Douala : tension entre des centrafricains et des camerounais

Des camerounais soupçonnent ces étrangers d’être complices de la disparition de deux enfants au quartier Newtown aéroport 5.

Josiane Kouagheu,
Douala-Cameroun  

Débout devant une maison construite en planches au quartier Newtown aéroport 5 à Douala, deux jeunes hommes bavardent. « Ils ont dit qu’ils n’allaient plus revenir ici. Nos frères veulent aller n’importe où, en dehors de Bangui. Ils ont des blessures sur le corps. Ils sont allés samedi (24 mai 2014 ndlr) au Hcr pour se protéger », lance l’un. Les deux jeunes hommes se taisent à l’approche du reporter. Après plusieurs minutes de discussion, l’un d’eux consent à nous parler. Abdou, réfugié centrafricain installé dans le quartier depuis le mois de janvier 2014, explique que des camerounais avec qui ils vivaient « dans la paix depuis plusieurs mois » sont entrés dans leurs et les ont bastonnés vendredi 23 mai 2014. Abdou précise que les jeunes camerounais étaient munis des gourdins. « Pour se protéger, des centrafricains se sont réfugiés dans une église », explique Prince Benoît Noubissie, chef traditionnel du 3ème degré du quartier Newtown aéroport 5.

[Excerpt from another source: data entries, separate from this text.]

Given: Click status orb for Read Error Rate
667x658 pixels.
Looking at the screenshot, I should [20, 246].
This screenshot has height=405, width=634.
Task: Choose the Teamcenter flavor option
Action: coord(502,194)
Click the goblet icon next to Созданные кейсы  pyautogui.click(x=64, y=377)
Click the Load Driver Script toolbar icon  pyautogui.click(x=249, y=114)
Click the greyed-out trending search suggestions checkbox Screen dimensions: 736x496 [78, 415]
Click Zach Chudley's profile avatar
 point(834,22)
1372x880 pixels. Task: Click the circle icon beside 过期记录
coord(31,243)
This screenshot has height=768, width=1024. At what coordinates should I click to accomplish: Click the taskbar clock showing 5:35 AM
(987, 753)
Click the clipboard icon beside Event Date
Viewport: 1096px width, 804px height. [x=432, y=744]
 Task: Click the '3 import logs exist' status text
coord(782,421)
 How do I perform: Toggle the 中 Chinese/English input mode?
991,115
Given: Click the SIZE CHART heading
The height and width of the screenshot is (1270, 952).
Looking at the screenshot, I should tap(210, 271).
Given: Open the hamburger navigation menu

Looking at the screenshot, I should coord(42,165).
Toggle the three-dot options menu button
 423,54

Tout part de la disparition de deux petits garçons camerounais âgés de 4 ans. Les parents remarquent l’absence des enfants mercredi 21 mai 2014. Des voisins soupçonnent aussitôt une jeune femme d’origine centrafricaine. D’après Prince Benoît Noubissie, des camerounais sont allés dans le domicile de la femme dans la soirée de jeudi 22 mai. « Je n’étais pas là. Mon fils m’a expliqué qu’ils ont amené la femme nue à la chefferie. Des habitants voulaient en découdre avec elle. Ce sont des jeunes du comité de vigilance du quartier qui ont réussi à la mettre à l’abri dans ma maison », raconte Prince Benoît Noubissie. Les éléments de la Direction régionale de la police judiciaire (Drpj) du Littoral descendus sur les lieux le même jeudi ont interpellé la jeune centrafricaine. Elle y est gardée à vue.

Le consulat de Rca réagit

« Ce jeudi-là, ils ont saccagé ma maison car la femme s’était réfugiée chez moi. Ils l’ont arrêtée. Ils voulaient me bastonner. Vendredi, ils sont revenus pour nous bastonner. J’ai réussi à m’enfuir pour me refugier à notre consulat à Douala, d’autres se sont réfugiés dans une église au quartier », précise Francis Dobe, un réfugié centrafricain. Le lendemain samedi, les deux enfants ont été retrouvés. Ils ont été conduits à la chefferie. Mais, jusque-là, des habitants n’étaient pas apaisés. Le chef du quartier explique que certaines personnes, malgré la vue des deux enfants retrouvés, ont continué à s’en prendre aux centrafricains. Il a fallu l’intervention des policiers du commissariat de sécurité publique du 8ème arrondissement de Douala pour calmer la foule. Prince Benoît Noubissie affirme que les policiers ont dû tirer des coups de feu en l’air pour disperser la population.
« L’incident était tel que le consulat nous a envoyé deux émissaires pour s’enquérir de la situation. Heureusement que tout est revenu dans l’ordre.

Depuis hier, je fais des tournées dans le quartier pour sensibiliser mes frères camerounais et centrafricains », affirme le chef du quartier Newtown aéroport 5. Pour éviter que des incidents pareils ne se reproduisent plus, une opération d’identification des réfugiés centrafricains a débuté depuis dimanche 25 mai dans le quartier. Prince Benoît Noubissie compte organiser des réunions avec sa population, des responsables d’association et des centrafricains pour leur expliquer l’importance du « vivre ensemble ». « Les centrafricains sont nos frères. Nous ne savons pas ce qui va nous arriver demain. Il faut promouvoir la non violence », souligne Joseph Ferdinand Ngueumelieu, vice-président de l’association des hommes du bloc 6 du quartier Newtown aéroport 5.